Wirtschaftsforum: Kommen wir grundsätzlich zu der Frage der Wachstumschancen im digitalen Zeitalter. Können Sie uns einen kurzen Überblick geben?
Stefan Hentschel: Die Chance besteht darin, neue Zielgruppen anzusprechen, oder Produkte über Vertriebswege zu erreichen, die zuvor nicht im Fokus waren. Dazu zähle ich auch Mobiltelefone. Im Mittleren Osten gibt es eine hohe Penetration an Smartphones – dort ist Geschäftsanbahnung sehr stark über Smartphones üblich. Für einen Unternehmer ist es spannend herauszufinden, ob er diese Zielgruppe erreichen kann, die bislang nicht im Fokus gestanden hat – einfach weil die Werbung gar nicht auf das Smartphone ausgerichtet war.
Wirtschaftsforum: Welche weiteren Vertriebs- und Absatzkanäle gibt es noch?

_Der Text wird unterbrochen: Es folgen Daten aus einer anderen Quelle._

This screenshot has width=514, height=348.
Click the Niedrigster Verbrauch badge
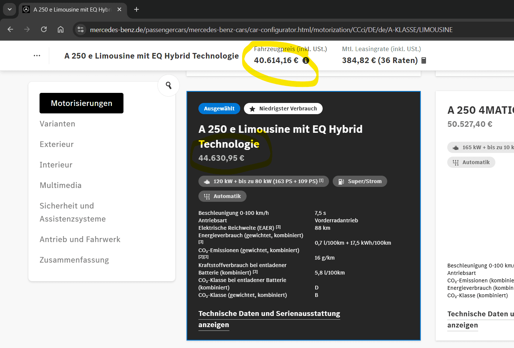[283, 109]
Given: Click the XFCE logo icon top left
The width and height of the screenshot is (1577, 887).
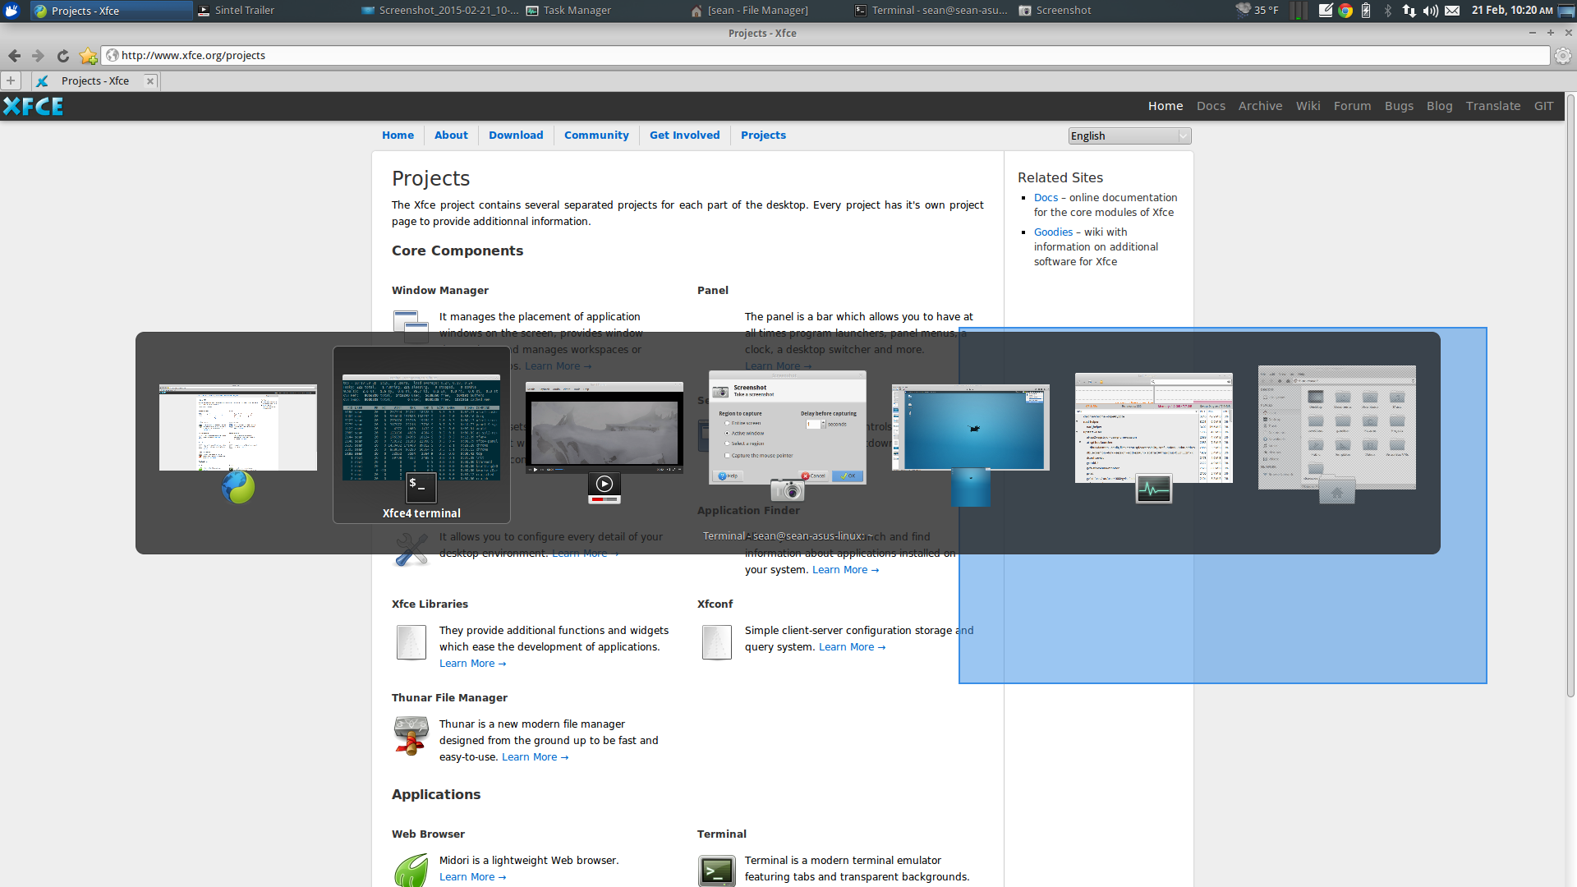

Stefan Hentschel: Es gibt die Möglichkeit, über klassisches Display Advertising Kunden zu erreichen. Videos sind eine weiterer Weg. Wir sehen, dass im Bereich Business-to-Business, wenn es um erklärungsbedürftige Produkte geht, das Medium Video eingesetzt wird. Denn viele Unternehmen wollen sich über ein komplexes Produkt lieber über ein Bewegtbild informieren, anstatt eine lange Gebrauchsanweisung durchzulesen. Das sind alles Tendenzen, die wir zurzeit am Markt sehen.
Wirtschaftsforum: Wie ändert denn die Kundenbeziehung zwischen den Betrieben? Denn es ist ein Unterschied, ob ein Reisebüro für seinen Kunden persönlich Reisen zusammenstellt oder ob es seine Kunden im Internet in standardisierte Prozesse presst.

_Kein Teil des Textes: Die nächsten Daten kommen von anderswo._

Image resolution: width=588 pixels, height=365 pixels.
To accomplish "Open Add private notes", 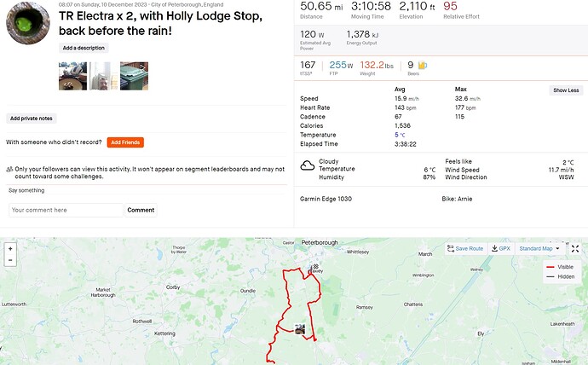I will click(x=32, y=118).
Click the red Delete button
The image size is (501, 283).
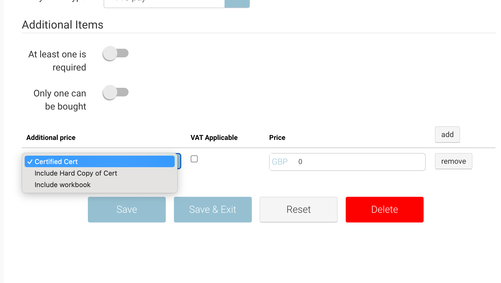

Klaas Flechsig: Gerade im Reisebereich ist es so, dass klassische Reisebüros nicht einfach verschwinden, nur weil es das Internet gibt. Denn Kunden wollen eine persönliche Beratung haben. Es gibt also eine Migration oder Recherche in mehreren Kanälen. Und oft beginnt eine Recherche darüber, wo ich meinen nächsten Urlaub verbringe, im Internet. Dort erfolgt aber nicht zwangsläufig die Buchung. Vielmehr wird der Reisebürokunde aufmerksam darauf, dass es ein Reisebüro in seiner Nähe gibt, welches eine Kompetenz für ein bestimmtes Land hat. Ich vereinbare dort einen Termin und buche dann die eigentliche Reise im Reisebüro. Aber der ganze Prozess hat über viele Kanäle stattgefunden – und im Internet begonnen.
Stefan Hentschel: Wenn ich das auf den Mittelstand übertragen darf: Ein Hersteller von Gummidichtungen fährt zum Kunden, um Gummidichtungen zu verkaufen. Das Unternehmen kann aber darüber nachdenken, seine Vertriebsmannschaft besser aufstellen und zu sagen: „Ein Produkt wie Gummidichtungen skaliere ich jetzt über das Internet, und lasse den Vertrieb eher über komplexe Komplettlösungen im Bereich Maschinenbau diskutieren, weil dort ein stärkerer Beratungsfokus vorhanden ist.“ Es ist also eine Riesenchance, auch sehr einfach skalierbare Produkte über das digitale Medium zu vertreiben, und sich als Vertrieb auf komplexere Lösungen zu konzentrieren.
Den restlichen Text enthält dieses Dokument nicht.